There is no selling of pasture taking place to agisted owners. Rather, the Applicant is selling the right to bring a horse onto its property for the purpose of that horse being cared for and maintained on the property. This right involves a range of factors (such as those referred to in paragraph 79 above). This right would otherwise only be vested in the Applicant and it is this right that is being sold - not the selling of the pasture itself - even though the agisted horse can eat the pasture.
Section 10AA(3)(a) does not say “cultivation for the purpose of animals feeding on the produce of the cultivation”. Rather, it necessarily imports the concept of a “sale” of the pasture of which (for the reasons referred to above) there is no evidence in these proceedings.

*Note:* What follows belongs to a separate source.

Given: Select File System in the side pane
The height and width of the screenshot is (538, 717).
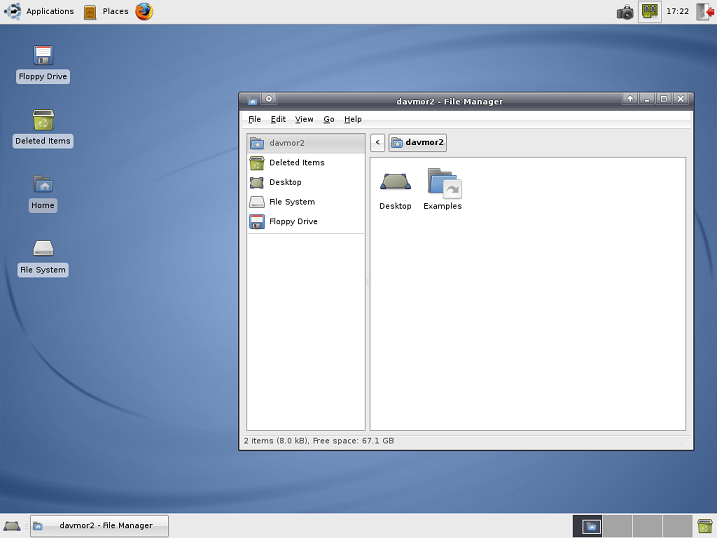Looking at the screenshot, I should tap(291, 202).
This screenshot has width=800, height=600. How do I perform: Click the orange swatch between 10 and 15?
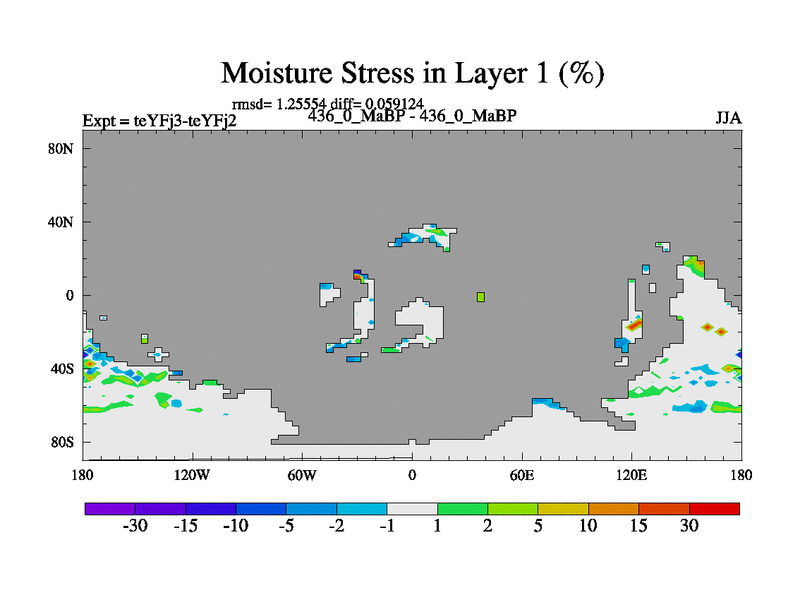tap(613, 509)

In Jones v Commissioner of Land Tax 80 ATC 4539, Woodward J held that the exemption, then contained in section 10(1) (p) of the Act did not extend to the agistment of horses. The statutory provision with which the Tribunal is concerned is cast in the same terms as that considered by Woodward J. The Applicant contends (and perhaps correctly) that this particular finding of Woodward J in Jones was obiter; if it was obiter it must nevertheless be persuasive so far as this Tribunal is concerned. I refer in this context to a passage from the third page of the judgment in Jones reading: “Because of the definition contained in the Act of the words “land used for primary production” they must be read in the circumstances as land used primarily for primary production, and can in the circumstances relate only to the breeding of horses but not the racing or agistment of horses.”

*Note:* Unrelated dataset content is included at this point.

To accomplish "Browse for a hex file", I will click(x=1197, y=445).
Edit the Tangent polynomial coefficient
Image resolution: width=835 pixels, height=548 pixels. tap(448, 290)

If the judgment in Jones can be questioned on the grounds that the relevant finding was obiter it is doubtful whether the same criticism can be levelled at the judgment of Newman J in Shanahan v Commissioner of Land Tax 1980) 80 ATC 4 320 and where he came to the same conclusion that agistment was not within the exemption. In Shanahan the relevant property also included pasture which was cultivated for cattle feed and thus analogous to the pasture grown on the Property. The relevant legislation was, as with Jones, in the same terms as the legislation relevant in this case. Newman J said towards the end of his judgment: “In this regard it was submitted that agistment involves merely the grazing of animals brought from without a subject property for the purpose of allowing such animals to graze, For instance if a property owner used his land solely for the purpose of allowing other persons’ animals to come onto the properly to graze ultimately being removed by their owners for the purposes of sale by them then such land would not fall within the exemption created by s 10(1)(p)”.
In AS2 the Applicant contended that Jones and Shanahan are distinguishable. I refer in this context to clauses 15 and 16 of AS2 as follows:
The cases of Shanahan and Jones are distinguishable because they concern s 10AA(2)(b) or its predecessor, and there was no argument or evidence in those cases that the primary activity taking place on the land was active cultivation of pasture. Indeed, it would have been surprising if that was the case, because those two cases involved small numbers of animals, grazed part-time by owners who were respectively a dentist and a doctor, in contrast to the full-time, large-scale and capital intensive pasture farming activities taking place at the Property in this case.
There is, at property law, a sale of the pasture in this case. The respondent admits that the land is cultivated and generates produce. These facts, together with the sale that takes place as part of the agistment arrangements, mean that the pasture cultivation, which is the predominant activity taking place on the land (see next section), satisfies s 10AA(2)(a) of the LTMA.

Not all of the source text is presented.